I do not hide the fact that I’m attracted to Mary. I am very specific – if hyperbolic – in my language, using clear indicators of physical attraction which are far too numerous to include here but include any number of references to her legs, her mouth, her décolletage and/or my being in love(lust) with her. The fact that these indicators are so consistently construed as an attraction-free, role model paradigm is not only a microaggression against my identity, it’s a sign of our society’s heteronormativity and ageism.
Heteronormativity is the belief that heterosexuality is the inherent ‘default’ sexual orientation; every other orientation then exists as a deviation from the norm. It is the belief that people are straight until proven otherwise. It is the reason that when I meet new people, they ask if I have a boyfriend, not a girlfriend. It is the reason that playful toddler-aged boys are called “future ladies’ men” and why it is considered “a shame” when attractive, successful men come out as homosexual. These ideals are instilled in us from childhood. All one has to do is think of the numerous fairy tales they were taught as a child. Cinderella, Snow White, Sleeping Beauty, Beauty and the Beast, the Little Mermaid – heteronormative conditioning. This conditioning is so thorough that when a woman is literally standing in front of someone discussing her attraction to another woman, so often the listener infers a platonic admiration from the exchange.
When the moment of clarity dawns on these acquaintances, as it always does, their realization that I’m physically attracted to Mary is almost always followed with some variation of “How old is she?” Even more predictable is the “she’s old enough to be your mother!” response upon being informed that Mary’s in her 60s. I do not, in any way, see her age as a barrier to my attraction. Instead, her age is one of her most attractive features. And if one were privy to my far more personal crushes, they’d soon learn that I tend to be attracted to women significantly older than I am. Mary is the rule, not the exception.
I guarantee you, at no point, am I ever surprised by how old she is. So, I’m quite well aware of how her age compares to mine, thank you very much.
Here’s the kicker though: why does it matter? If you were to replace Mary’s name with say George Clooney’s or even Sean Connery’s there would be no such similar surprise. Often male celebrities are fawned over well into their 60s or even 70s. The older they get, the more distinguished they’re thought to be. Why then, is it so abhorrent to people that a woman in her 30s could unquestioningly – and unapologetically – be attracted to a woman in her 60s?
My friend has literally never been reminded that this man is old enough to be her grandfather.
It’s because our ageist society instills in us that a woman is only attractive and desirable in her prime years – prior to her turning 40 (or increasingly 35). A few years ago, Allure magazine conducted an aging study that found men believe female beauty peaks at 29. This means that women – just as they are coming into their own, gaining life experience and the confidence that comes with it – they’re relegated to the category of undesirable. Youth is prioritized over knowledge, experience, confidence and wisdom. Ageism goes hand in hand with heteronormativity because women are held to a standard of beauty that aligns with the expectations of heterosexual males. This doesn’t just hurt queer women constantly forced to defend their attraction to older women – it impacts all women.
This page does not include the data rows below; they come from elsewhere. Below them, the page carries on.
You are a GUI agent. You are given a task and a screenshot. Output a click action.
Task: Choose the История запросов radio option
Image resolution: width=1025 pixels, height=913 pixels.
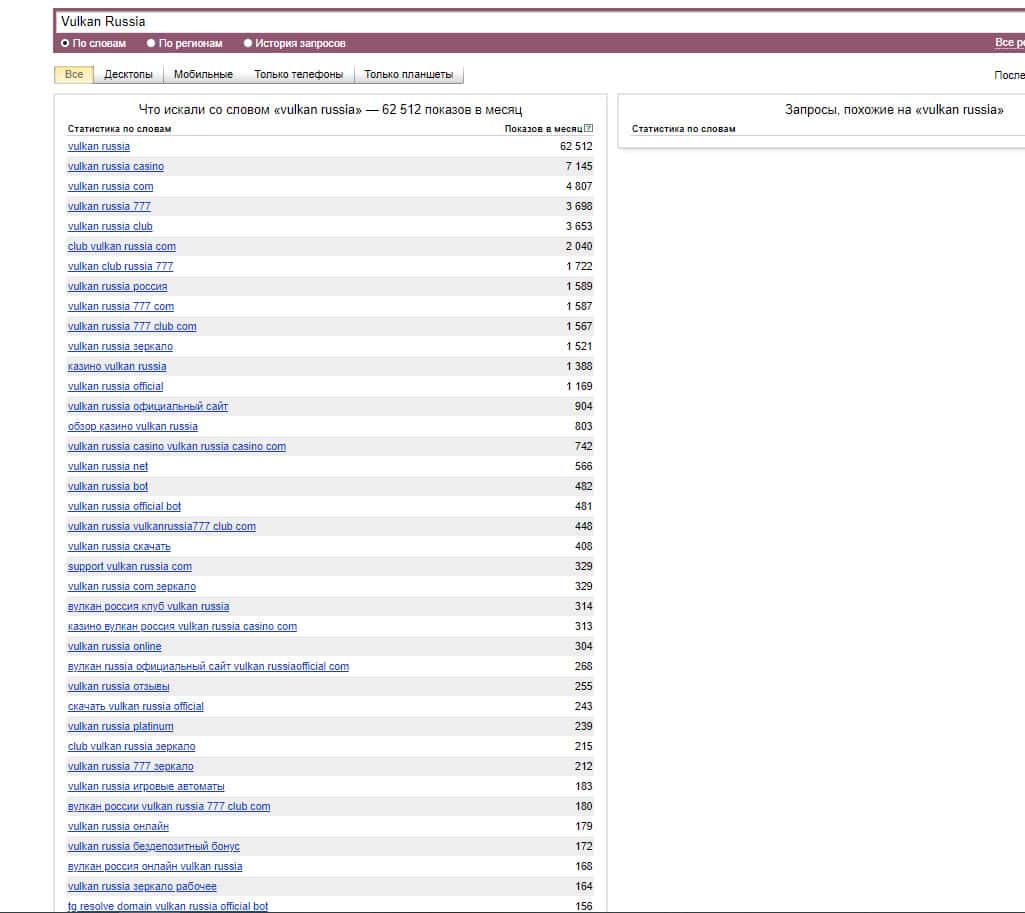pos(248,43)
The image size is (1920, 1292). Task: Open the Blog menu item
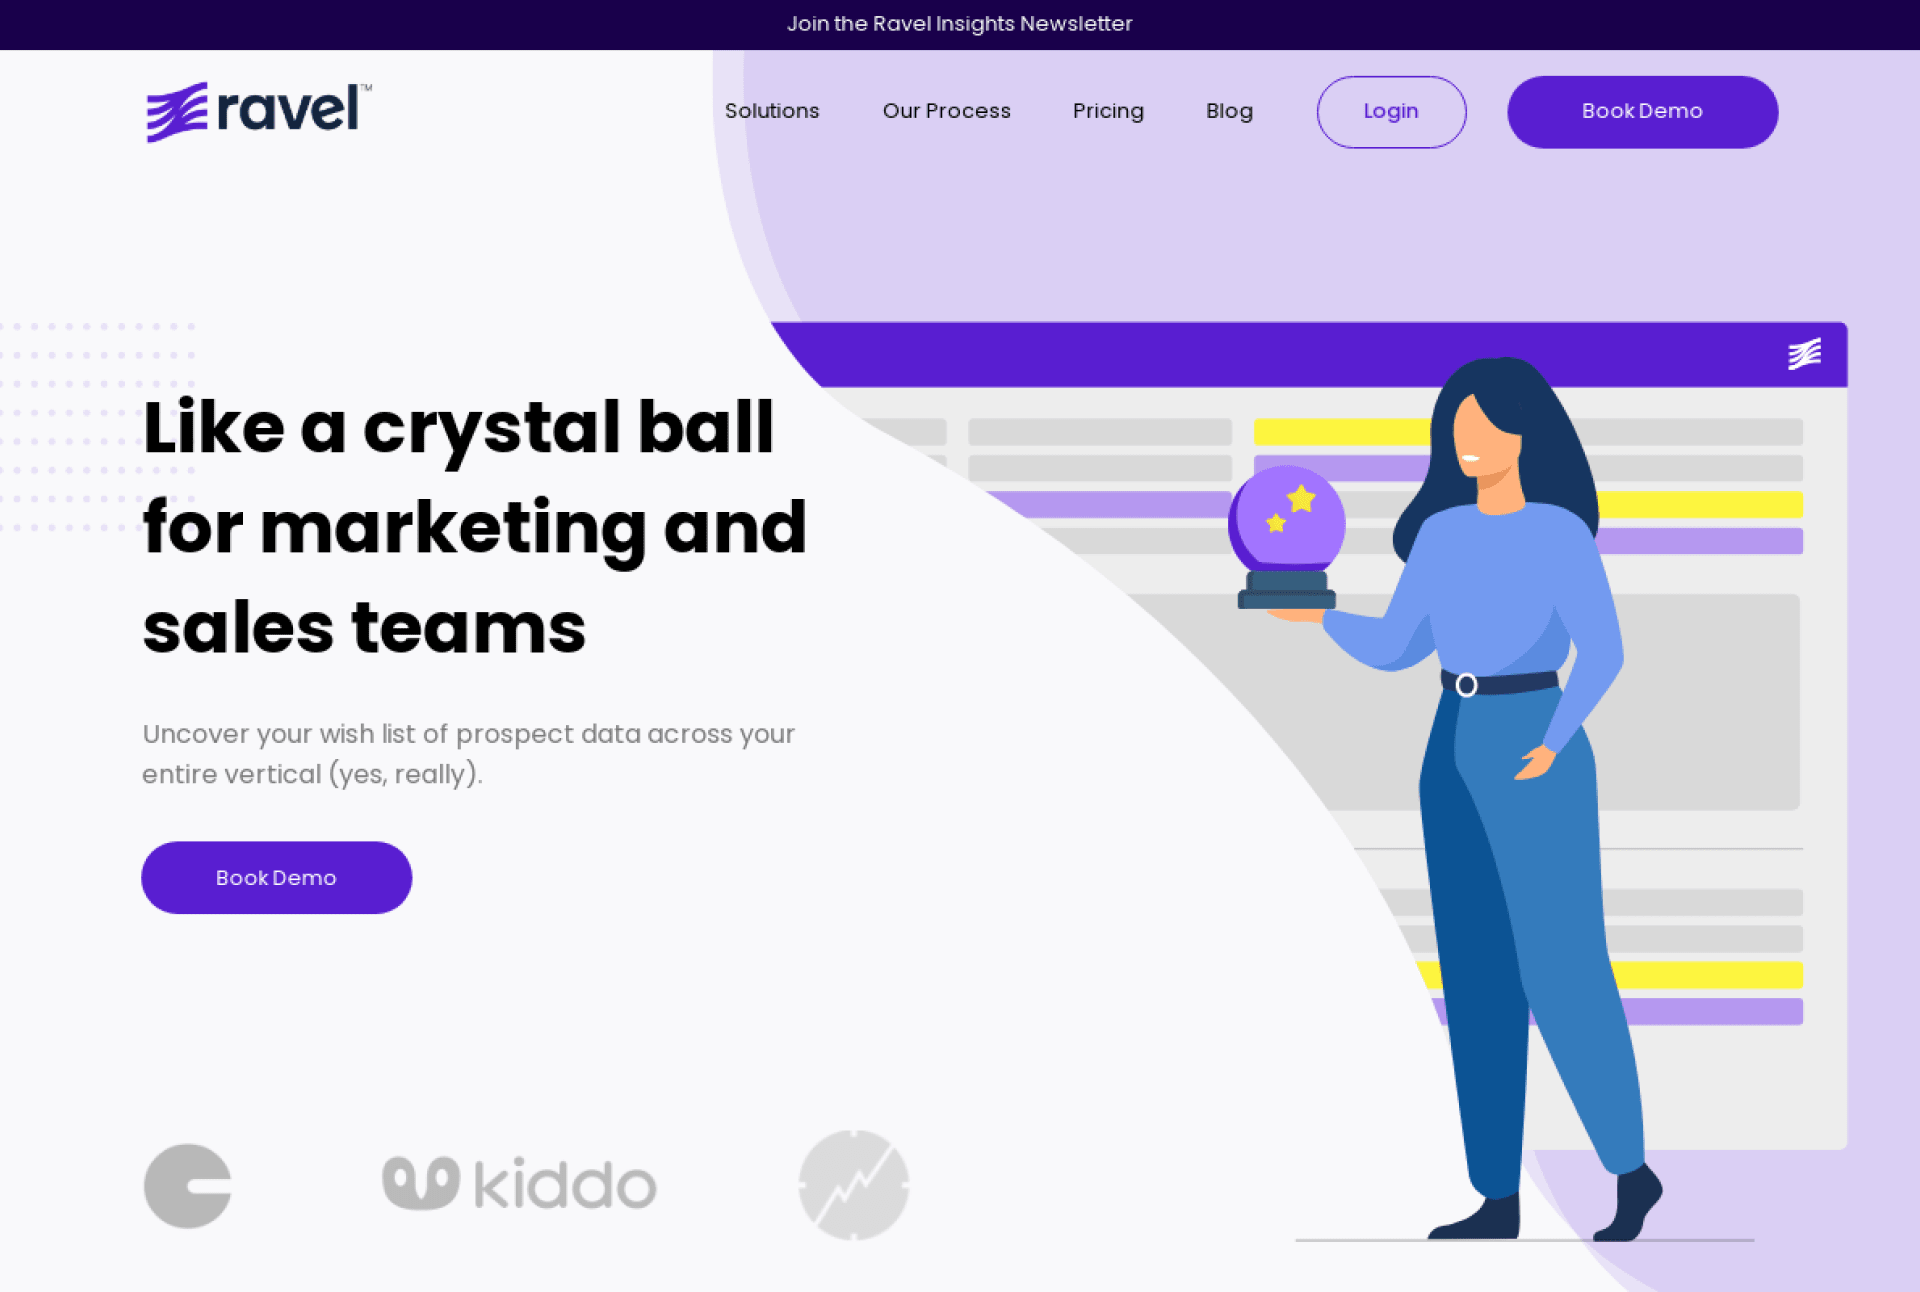[1228, 111]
The moral of all this: don’t automatically assume that every single person that you meet day in and day out is heterosexual. They aren’t. When someone clearly tells you that they are not heterosexual, do not attempt to force them back into your narrow view of society. Instead, try to understand why your view of socially accepted attractions is so narrow and expand your horizons.
And finally, Mary McDonnell is smoking hot, whether you agree or not!